(Stored items)
▬▬▬
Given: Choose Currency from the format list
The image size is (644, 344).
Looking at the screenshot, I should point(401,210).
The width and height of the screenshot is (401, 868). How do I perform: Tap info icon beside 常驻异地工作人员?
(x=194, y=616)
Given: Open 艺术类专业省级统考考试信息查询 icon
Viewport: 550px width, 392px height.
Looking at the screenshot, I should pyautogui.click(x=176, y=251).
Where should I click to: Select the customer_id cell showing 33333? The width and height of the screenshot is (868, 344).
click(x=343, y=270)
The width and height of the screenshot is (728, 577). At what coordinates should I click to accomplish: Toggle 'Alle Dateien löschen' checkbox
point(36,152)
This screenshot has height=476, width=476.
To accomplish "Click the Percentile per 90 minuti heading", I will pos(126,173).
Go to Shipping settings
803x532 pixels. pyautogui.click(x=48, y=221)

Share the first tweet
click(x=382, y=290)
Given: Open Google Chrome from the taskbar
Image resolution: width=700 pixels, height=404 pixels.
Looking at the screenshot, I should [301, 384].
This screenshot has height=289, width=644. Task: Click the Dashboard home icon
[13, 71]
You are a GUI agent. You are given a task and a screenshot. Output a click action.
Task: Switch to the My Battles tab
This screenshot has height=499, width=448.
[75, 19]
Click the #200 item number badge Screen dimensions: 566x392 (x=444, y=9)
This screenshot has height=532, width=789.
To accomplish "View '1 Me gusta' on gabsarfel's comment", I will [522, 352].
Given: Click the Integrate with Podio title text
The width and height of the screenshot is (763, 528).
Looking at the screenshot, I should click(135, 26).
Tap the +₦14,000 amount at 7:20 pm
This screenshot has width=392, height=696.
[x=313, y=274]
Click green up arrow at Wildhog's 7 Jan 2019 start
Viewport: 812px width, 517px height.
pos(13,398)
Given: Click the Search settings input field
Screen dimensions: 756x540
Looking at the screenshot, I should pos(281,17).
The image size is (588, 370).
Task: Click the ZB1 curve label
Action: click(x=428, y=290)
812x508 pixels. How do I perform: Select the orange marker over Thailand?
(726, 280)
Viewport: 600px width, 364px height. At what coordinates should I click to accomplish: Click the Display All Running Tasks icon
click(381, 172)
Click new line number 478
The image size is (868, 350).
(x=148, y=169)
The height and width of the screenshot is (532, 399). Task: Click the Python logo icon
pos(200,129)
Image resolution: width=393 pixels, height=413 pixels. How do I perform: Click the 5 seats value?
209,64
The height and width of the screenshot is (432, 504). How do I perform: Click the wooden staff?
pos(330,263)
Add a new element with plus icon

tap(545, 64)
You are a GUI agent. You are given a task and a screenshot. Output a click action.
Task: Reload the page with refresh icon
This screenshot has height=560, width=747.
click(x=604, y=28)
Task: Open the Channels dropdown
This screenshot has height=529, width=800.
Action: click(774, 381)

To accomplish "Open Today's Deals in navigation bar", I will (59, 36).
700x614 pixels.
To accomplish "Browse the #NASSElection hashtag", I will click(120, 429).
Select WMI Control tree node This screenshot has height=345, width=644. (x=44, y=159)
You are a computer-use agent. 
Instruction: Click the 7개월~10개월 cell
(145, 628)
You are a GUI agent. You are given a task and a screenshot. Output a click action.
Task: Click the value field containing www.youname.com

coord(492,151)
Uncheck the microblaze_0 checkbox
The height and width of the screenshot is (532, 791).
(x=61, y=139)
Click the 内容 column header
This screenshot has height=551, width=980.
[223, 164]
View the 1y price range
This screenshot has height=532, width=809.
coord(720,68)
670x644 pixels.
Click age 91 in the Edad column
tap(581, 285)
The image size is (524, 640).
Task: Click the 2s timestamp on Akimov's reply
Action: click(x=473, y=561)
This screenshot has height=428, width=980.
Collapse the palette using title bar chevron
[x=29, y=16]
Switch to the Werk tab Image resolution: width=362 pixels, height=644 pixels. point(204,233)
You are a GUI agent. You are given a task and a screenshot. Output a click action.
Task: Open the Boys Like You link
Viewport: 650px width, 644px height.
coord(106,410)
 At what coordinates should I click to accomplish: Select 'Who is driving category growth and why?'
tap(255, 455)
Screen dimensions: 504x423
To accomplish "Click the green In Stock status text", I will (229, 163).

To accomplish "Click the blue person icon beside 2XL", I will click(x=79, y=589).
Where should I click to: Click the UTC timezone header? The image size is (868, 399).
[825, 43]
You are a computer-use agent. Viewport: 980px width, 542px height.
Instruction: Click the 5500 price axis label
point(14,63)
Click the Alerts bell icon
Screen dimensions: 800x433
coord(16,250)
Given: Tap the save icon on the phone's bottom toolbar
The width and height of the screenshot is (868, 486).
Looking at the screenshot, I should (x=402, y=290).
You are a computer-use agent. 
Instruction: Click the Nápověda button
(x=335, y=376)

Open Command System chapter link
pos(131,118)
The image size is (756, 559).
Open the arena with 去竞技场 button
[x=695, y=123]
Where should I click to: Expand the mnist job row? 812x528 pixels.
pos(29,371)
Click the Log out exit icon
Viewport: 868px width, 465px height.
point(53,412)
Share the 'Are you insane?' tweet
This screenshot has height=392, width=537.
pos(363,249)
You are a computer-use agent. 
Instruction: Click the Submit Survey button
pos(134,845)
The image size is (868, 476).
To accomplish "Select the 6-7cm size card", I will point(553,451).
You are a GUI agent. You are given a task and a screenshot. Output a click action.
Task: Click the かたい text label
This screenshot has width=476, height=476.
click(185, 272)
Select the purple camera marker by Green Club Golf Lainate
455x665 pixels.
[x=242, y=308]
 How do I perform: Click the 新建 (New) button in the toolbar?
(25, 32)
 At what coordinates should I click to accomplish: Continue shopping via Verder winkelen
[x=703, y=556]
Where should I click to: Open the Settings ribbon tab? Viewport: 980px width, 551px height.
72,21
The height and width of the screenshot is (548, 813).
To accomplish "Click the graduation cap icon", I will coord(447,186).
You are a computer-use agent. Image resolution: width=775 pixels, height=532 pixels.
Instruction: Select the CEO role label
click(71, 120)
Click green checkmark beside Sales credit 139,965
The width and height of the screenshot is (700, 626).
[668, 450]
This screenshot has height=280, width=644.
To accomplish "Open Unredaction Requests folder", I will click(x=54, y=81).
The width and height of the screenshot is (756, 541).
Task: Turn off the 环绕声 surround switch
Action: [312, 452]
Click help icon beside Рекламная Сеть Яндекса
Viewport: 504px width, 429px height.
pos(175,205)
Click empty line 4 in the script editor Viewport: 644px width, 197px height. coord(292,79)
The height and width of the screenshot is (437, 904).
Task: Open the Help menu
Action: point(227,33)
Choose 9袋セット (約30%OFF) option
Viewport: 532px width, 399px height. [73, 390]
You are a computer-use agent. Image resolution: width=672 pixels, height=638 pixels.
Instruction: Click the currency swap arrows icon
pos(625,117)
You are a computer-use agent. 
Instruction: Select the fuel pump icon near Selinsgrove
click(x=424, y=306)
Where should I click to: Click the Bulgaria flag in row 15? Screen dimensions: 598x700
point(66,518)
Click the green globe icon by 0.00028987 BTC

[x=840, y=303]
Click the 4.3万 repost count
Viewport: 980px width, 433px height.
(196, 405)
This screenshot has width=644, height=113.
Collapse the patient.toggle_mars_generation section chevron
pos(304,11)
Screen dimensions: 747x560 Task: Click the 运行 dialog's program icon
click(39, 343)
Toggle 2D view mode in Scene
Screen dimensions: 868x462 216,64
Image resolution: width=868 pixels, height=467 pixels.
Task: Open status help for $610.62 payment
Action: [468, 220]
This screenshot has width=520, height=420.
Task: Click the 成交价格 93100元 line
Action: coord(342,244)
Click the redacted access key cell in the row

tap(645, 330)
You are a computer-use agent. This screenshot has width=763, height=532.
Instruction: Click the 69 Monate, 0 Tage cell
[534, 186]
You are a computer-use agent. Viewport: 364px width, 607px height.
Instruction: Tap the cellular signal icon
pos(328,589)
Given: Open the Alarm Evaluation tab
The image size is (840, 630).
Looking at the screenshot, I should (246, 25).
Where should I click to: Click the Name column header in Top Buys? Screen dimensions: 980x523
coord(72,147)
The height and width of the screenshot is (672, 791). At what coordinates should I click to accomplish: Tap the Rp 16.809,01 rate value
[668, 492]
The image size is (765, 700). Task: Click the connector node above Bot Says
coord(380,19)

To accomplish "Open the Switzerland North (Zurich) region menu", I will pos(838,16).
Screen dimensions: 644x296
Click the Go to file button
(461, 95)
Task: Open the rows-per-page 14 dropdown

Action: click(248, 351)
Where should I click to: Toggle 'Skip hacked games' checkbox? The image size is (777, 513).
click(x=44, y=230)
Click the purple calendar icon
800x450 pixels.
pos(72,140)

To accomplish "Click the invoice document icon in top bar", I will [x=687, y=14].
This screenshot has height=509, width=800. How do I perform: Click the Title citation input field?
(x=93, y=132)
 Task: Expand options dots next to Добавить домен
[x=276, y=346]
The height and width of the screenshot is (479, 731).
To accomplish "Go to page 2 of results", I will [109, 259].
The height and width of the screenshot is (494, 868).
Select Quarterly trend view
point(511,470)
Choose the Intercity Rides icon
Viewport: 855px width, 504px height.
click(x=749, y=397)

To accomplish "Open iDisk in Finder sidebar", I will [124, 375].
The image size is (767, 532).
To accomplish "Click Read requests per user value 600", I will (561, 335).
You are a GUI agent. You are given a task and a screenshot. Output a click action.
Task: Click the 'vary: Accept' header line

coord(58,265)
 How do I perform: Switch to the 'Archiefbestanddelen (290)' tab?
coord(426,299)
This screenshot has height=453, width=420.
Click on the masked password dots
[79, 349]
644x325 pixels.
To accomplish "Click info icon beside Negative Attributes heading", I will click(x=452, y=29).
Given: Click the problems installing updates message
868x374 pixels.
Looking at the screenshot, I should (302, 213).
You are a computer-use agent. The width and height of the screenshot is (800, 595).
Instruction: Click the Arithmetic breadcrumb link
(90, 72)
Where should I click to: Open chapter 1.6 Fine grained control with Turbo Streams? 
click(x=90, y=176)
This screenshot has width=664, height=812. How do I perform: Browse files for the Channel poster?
▬▬▬
> [YOUR TASK]: Search the data for the string "text" and copy out every line where it is found.

> [FINAL ANSWER]:
Given: Click the Integrate with Podio title text
To accomplish "Click the green In Stock status text", I will (229, 163).
Task: Click the かたい text label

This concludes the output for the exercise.